» WORK INSTRUCTION:
From the data below, return all lines holding the string "computer".

» DATA LISTING:
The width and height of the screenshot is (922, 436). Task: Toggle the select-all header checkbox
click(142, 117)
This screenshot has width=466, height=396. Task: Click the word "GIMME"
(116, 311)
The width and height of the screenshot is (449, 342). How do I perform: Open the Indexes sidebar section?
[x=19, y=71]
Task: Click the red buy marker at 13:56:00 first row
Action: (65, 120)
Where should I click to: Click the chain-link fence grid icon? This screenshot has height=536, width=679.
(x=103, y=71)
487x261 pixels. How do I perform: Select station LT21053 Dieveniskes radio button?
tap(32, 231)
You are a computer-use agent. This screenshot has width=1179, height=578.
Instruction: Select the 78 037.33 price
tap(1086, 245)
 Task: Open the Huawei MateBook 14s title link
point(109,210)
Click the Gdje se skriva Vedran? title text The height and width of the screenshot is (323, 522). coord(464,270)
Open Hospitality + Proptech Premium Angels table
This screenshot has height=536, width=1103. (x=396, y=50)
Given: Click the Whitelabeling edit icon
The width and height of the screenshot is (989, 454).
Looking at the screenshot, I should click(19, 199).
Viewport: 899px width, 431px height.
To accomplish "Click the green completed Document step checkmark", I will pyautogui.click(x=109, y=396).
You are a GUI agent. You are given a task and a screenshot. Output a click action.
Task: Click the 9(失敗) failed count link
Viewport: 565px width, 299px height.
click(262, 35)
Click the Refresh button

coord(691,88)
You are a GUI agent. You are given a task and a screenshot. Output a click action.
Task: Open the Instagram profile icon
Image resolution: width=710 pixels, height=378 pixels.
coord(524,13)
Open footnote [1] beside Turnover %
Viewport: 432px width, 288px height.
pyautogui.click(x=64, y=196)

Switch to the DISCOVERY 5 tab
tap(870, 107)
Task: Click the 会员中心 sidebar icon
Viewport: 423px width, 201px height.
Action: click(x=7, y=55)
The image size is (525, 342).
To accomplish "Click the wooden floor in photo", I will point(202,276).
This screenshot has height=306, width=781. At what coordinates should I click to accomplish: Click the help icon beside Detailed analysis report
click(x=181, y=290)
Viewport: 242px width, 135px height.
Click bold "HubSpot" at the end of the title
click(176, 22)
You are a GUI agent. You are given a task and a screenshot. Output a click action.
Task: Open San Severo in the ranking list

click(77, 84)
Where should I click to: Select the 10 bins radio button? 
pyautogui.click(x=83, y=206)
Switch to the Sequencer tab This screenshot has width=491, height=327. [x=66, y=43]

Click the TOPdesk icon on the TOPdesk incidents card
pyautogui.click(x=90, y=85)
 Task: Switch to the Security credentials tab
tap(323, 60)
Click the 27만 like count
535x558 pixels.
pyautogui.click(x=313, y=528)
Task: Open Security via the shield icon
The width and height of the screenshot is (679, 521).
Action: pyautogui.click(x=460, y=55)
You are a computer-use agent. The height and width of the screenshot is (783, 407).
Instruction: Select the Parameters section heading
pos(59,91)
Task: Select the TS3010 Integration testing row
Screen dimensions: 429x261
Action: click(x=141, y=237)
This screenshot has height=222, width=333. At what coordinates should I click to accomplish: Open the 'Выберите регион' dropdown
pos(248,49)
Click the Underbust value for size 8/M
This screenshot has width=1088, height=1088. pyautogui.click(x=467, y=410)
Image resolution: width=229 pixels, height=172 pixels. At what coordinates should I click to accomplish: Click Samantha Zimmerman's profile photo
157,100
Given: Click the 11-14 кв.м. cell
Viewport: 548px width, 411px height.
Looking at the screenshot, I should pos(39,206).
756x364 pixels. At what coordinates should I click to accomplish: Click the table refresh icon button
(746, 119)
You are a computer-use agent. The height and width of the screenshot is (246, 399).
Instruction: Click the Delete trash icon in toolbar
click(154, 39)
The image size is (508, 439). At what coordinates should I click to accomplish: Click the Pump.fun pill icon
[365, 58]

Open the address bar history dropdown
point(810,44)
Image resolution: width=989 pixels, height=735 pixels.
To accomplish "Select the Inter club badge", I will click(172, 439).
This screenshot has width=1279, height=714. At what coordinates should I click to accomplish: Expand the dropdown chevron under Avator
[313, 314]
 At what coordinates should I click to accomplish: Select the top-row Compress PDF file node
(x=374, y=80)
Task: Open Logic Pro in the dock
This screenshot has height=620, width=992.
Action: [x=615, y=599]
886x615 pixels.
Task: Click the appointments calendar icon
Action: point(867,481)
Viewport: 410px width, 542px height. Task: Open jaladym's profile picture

» TASK RESPONSE:
You are a computer-use agent. This screenshot has width=1179, height=578.
You are a computer-use agent. The height and width of the screenshot is (783, 407).
You are a computer-use agent. The height and width of the screenshot is (246, 399).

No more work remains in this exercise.